The Attorney General said the report detailed extensive evidence, including millions of emails, forensic accounting records, and more than 1,600 boxes of documents, yet investigative resources were limited. He questioned how such a large and complex financial collapse could be investigated with minimal police staffing and no clear outcomes.
Karen Nunez-Tesheira, who served as minister of finance in 2009 when the CL Financial empire collapsed, said she was not surprised by the report’s long delay, arguing that there was never any real urgency to make its findings public. She said she had publicly expressed doubts years ago that the report would ever be laid.
“I said at the time that I did not think so. I believed that it would be collecting cobwebs,” Nunez-Tesheira said. “I believed it was not in the party’s interest to publish or disclose the findings of the report, and what the Attorney General said is consistent with what I thought.”
She welcomed the report’s release, saying the population deserved to know how public money was spent and who was responsible for the collapse of CL Financial, which continues to have regional repercussions.

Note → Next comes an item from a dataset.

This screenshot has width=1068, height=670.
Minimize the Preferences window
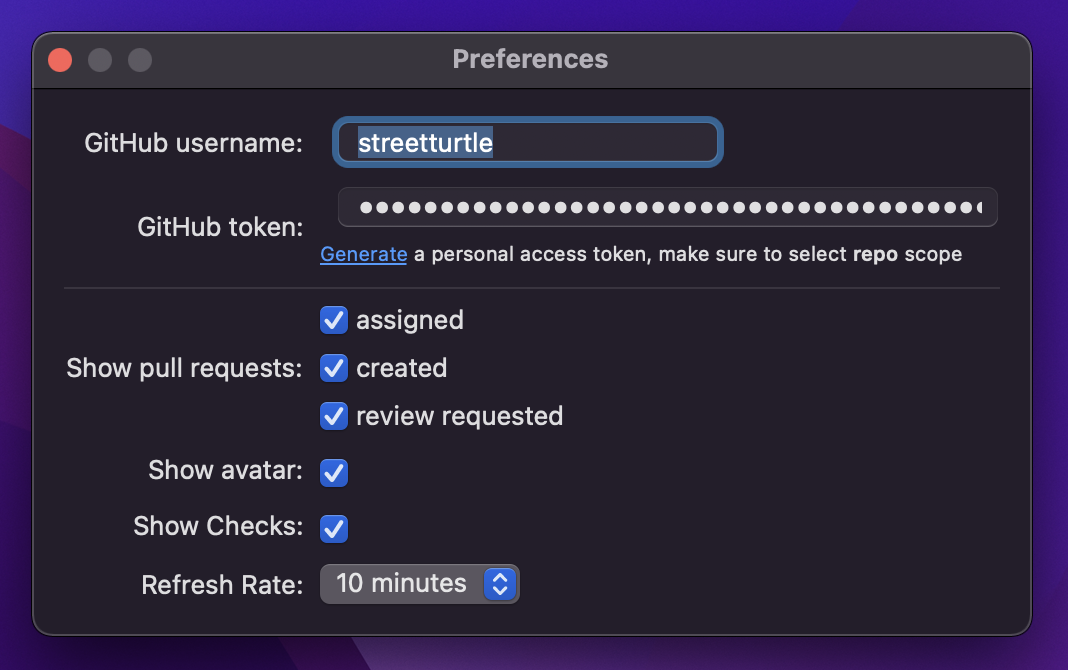point(100,60)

The head of the Clico Policyholders Group, Peter Permell, also welcomed the laying of the report, describing it as long overdue and necessary for closure.
Permell said the timing was significant, coming just days before the anniversary of the January 30, 2009, collapse. He added the report had the potential to bring clarity on what transpired, but stressed that full closure for policyholders would only come when outstanding balances owed to them are paid.